__SOURCE DOCUMENT__:

++++++++++++++++++++

The WALTHER REPORT
By Tony Walther
I’m “back to square one” with my cancer, Waldenstrom’s macroglobulinemia (WM), is the sad, but not unexpected news I received from my oncologist today (Tuesday, July 22). Not unexpected, because she essentially already told me that in a phone call late last week.
Physically, I don’t feel bad (a little sluggish). And mentally, well, although I am not in actual denial, never have been, I do play that little mind game of not thinking about it. How else can one keep his sanity? We all know we face death. It’s just a question of when.
WM is treatable, but non-curable. It is a slow moving (indolent) form of non-Hodgkin’s lymphoma, in simple terms, a blood cancer.
I was originally diagnosed with WM in early June of 2007. At my former oncologist’s advice, I immediately started on chemotherapy. For one week, each month, for six months, I went to the doctor’s office each day (well actually a five-day week) and received treatment. Monday through Thursday, I would sit in a recliner and be hooked up to an IV and have what are essentially poisons run through my system. On Friday, I would get a shot of Neulasta to keep my white blood cell count up so I would not suffer neutropenia, the condition of having too low of a neutrophil count (a type of white blood cell),which causes one to be super susceptible to any bug or infection that comes along.

++++++++++++++++++++

__GIVEN RECORDS__:

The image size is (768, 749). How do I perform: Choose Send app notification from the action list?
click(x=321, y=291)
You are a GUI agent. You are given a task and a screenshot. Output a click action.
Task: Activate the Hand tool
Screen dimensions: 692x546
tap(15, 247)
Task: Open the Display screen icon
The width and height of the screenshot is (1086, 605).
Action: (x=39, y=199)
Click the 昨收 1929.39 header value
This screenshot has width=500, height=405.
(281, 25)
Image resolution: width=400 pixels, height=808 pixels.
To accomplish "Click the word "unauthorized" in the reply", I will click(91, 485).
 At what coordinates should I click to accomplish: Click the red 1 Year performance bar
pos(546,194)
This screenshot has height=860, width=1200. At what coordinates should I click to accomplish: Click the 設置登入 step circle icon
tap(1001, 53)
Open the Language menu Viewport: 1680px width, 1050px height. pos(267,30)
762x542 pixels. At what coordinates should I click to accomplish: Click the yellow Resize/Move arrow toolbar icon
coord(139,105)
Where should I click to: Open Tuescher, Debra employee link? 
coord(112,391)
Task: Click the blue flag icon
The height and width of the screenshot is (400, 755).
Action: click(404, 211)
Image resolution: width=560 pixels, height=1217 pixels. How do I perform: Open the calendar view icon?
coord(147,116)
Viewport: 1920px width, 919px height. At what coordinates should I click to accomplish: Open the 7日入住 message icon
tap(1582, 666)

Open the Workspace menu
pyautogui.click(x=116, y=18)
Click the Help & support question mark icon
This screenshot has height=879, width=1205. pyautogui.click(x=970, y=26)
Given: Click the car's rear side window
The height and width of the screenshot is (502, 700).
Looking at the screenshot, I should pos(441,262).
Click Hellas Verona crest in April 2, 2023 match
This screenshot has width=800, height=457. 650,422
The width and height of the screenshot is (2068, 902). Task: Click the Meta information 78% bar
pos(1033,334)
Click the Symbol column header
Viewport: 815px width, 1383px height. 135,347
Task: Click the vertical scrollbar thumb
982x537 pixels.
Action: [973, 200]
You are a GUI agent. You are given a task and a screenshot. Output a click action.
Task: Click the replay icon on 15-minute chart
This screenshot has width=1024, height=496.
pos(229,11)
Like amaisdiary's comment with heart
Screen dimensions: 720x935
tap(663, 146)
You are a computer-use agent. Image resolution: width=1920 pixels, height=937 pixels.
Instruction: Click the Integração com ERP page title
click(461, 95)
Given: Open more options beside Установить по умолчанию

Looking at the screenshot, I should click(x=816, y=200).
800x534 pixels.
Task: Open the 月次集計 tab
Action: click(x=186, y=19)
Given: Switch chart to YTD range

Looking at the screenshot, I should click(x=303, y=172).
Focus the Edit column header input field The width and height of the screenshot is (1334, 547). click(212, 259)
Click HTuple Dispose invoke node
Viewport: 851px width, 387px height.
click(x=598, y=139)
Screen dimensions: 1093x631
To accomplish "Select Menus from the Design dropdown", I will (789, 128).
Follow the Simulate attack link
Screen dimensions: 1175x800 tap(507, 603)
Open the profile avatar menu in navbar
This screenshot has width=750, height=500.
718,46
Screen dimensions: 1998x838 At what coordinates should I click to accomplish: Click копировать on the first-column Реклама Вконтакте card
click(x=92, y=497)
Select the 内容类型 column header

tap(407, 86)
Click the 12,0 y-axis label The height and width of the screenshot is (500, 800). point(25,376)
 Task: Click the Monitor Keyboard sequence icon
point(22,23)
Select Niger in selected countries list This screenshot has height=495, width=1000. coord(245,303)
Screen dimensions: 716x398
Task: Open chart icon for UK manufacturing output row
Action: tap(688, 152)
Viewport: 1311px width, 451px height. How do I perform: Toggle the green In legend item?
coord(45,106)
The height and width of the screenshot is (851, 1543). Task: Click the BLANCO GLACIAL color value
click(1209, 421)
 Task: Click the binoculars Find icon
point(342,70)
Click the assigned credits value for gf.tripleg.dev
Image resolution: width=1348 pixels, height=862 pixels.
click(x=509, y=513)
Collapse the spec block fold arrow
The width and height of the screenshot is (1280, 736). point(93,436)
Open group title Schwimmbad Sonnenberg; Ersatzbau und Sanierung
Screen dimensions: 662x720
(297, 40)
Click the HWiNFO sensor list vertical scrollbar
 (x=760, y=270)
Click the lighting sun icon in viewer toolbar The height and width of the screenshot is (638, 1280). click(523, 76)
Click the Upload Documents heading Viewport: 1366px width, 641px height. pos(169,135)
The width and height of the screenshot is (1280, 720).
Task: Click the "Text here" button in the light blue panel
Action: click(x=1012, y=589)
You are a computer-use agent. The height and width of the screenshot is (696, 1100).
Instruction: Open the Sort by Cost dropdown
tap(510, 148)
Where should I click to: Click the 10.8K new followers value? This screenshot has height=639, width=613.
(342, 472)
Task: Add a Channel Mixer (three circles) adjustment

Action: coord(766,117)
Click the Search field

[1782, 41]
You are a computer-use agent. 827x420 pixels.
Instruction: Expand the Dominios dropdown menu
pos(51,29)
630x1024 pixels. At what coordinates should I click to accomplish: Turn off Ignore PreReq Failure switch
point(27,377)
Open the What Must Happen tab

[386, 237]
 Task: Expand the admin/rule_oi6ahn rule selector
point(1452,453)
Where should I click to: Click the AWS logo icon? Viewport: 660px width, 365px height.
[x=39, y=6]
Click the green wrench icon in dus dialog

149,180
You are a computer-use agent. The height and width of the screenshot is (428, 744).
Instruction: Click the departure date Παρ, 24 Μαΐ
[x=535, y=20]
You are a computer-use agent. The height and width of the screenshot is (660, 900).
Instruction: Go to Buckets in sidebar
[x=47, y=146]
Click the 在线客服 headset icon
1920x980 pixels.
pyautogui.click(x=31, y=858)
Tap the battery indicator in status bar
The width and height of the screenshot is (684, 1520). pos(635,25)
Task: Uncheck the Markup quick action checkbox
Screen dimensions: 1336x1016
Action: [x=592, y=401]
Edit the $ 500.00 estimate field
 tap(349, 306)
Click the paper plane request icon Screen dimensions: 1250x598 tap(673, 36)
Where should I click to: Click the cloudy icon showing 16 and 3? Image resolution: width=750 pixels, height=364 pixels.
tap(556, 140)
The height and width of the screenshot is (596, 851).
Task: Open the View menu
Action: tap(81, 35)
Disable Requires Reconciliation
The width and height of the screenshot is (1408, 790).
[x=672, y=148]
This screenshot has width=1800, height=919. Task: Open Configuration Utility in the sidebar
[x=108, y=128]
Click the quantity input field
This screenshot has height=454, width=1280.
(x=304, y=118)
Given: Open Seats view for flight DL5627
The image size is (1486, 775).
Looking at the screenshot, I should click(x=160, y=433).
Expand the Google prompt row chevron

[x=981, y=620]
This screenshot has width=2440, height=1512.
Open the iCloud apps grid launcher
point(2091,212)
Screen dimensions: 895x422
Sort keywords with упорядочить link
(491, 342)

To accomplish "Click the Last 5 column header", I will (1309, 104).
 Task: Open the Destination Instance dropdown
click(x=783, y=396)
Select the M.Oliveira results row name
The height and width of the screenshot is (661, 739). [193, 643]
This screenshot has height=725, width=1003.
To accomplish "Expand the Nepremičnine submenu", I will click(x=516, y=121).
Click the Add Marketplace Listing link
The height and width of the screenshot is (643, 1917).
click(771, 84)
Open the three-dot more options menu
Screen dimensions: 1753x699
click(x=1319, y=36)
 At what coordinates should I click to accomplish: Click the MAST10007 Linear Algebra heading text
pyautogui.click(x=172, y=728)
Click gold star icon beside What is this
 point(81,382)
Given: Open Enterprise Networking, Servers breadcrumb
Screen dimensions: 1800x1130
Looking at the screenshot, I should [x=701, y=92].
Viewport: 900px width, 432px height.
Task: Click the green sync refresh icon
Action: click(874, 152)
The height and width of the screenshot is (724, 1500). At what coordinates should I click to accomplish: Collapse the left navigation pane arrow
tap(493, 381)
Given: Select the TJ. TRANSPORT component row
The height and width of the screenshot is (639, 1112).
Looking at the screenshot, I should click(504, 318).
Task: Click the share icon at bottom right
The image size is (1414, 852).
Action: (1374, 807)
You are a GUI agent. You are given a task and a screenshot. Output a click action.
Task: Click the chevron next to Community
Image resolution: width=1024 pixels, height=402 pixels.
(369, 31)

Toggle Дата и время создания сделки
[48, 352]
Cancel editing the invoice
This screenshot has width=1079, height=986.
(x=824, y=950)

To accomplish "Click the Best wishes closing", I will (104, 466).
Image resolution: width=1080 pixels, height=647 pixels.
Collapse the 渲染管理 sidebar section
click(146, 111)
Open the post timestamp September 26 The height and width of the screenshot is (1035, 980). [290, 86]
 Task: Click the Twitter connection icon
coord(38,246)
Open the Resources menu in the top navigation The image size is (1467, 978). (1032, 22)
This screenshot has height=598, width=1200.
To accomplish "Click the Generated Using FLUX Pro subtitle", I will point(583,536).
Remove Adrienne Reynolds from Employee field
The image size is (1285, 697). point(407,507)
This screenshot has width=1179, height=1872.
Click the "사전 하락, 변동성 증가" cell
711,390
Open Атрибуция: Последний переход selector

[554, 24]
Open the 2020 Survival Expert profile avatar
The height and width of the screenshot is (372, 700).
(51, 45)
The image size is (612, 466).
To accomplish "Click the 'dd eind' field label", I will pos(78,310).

++++++++++++++++++++

__LIST OF TASKS__:
- A) According to the column, when was the writer first diagnosed with Waldenstrom's macroglobulinemia?
- B) Copy the column from "Physically, I don’t" to "a blood cancer.".
None of the lines are needed.

__RESPONSES TO THE TASKS__:
- A) In early June of 2007.

- B)
Physically, I don’t feel bad (a little sluggish). And mentally, well, although I am not in actual denial, never have been, I do play that little mind game of not thinking about it. How else can one keep his sanity? We all know we face death. It’s just a question of when.
WM is treatable, but non-curable. It is a slow moving (indolent) form of non-Hodgkin’s lymphoma, in simple terms, a blood cancer.